Of course. Here is how it would look:
https://gist.github.com/rezan/7215f5b8d85db1eed0b0
So that configuration goes into a patch file. The patch files are overlayed
into the devicemap standard index. So the above XML would go into:
BuilderDataSourcePatch.xml
I just did a quick test on the java client and it works perfectly :) The one
thing is that you need to bundle the patch file with the DDR. This makes
loading from JAR or URL a bit harder since you cannot easily insert a patch
file into those sources. So you need to download the DDR and load from
filesystem folder. Im looking to make this easier in future versions.
From: Volkan YAZICI <[email protected]>
To: [email protected]; Reza Naghibi <[email protected]>
Sent: Tuesday, December 9, 2014 11:59 AM
Subject: Re: Handling Bots and HTTP Clients
The model I proposed will not buy us a significant performance gain, which was
also not my major motivation. (That being said, I also second the idea of
implementing a benchmark.) Instead, I wanted to address the issue of separating
the concerns of handling bots and regular devices.
Maybe I better should rephrase my starting point: How can we add new bot and
HTTP client footprints to the existing DDR?

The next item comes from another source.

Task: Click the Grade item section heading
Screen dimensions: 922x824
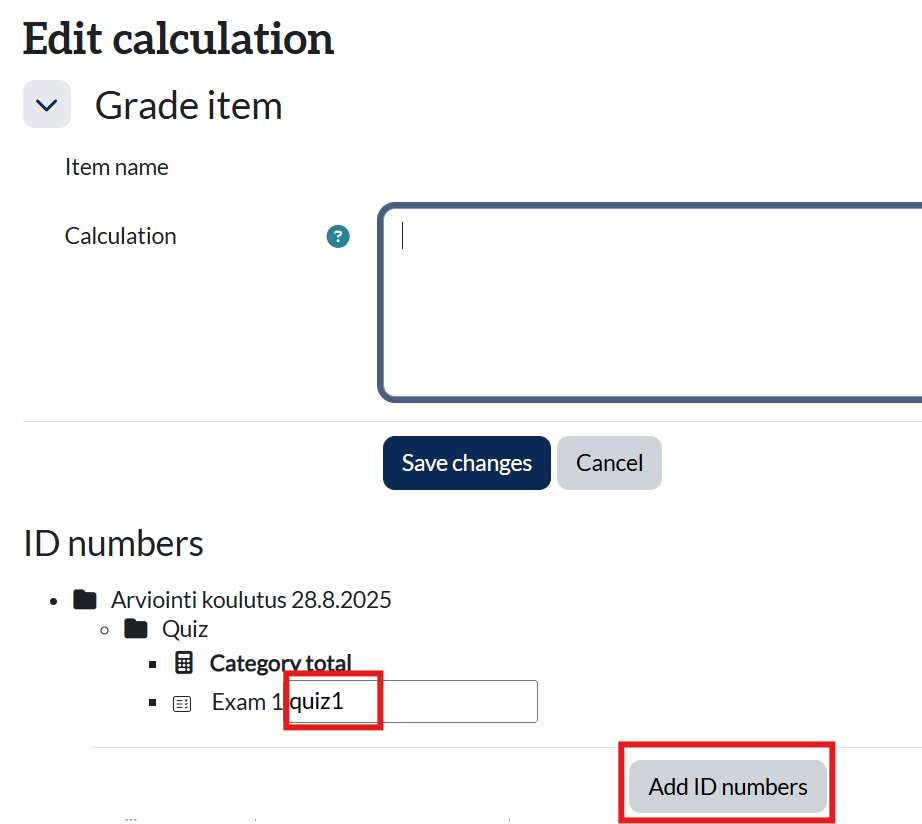Action: tap(188, 106)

On Tue Dec 09 2014 at 2:31:24 PM Reza Naghibi <[email protected]>
wrote:
So let me explain some of the issues with this. Regardless, I would still like
you to benchmark said patch and share the results. This will help drive the
direction of future work on the clients.
1) Im almost certain isBot(ua) will perform worse than classify(ua), defeating
the whole purpose of short circuiting classify. How do you plan on implementing
isBot()? If that algorithm performs better than classify(), we might as well
use it to match the entire DDR. No?
2) Under no circumstances should we implement DDR logic in code. The code
should remain as a generic as possible. This means that its just a plain old
ngram matcher. This kind of logic belongs in the DDR definition. Right now this
allows for patterns and ranking. So maybe what you asking is that high ranking
patterns be checked for first in a very quick way? Well, why are bots so high
ranking? In normal traffic, bots make up a very small percentage. So wouldnt it
make sense to check for Samsung and Apple products?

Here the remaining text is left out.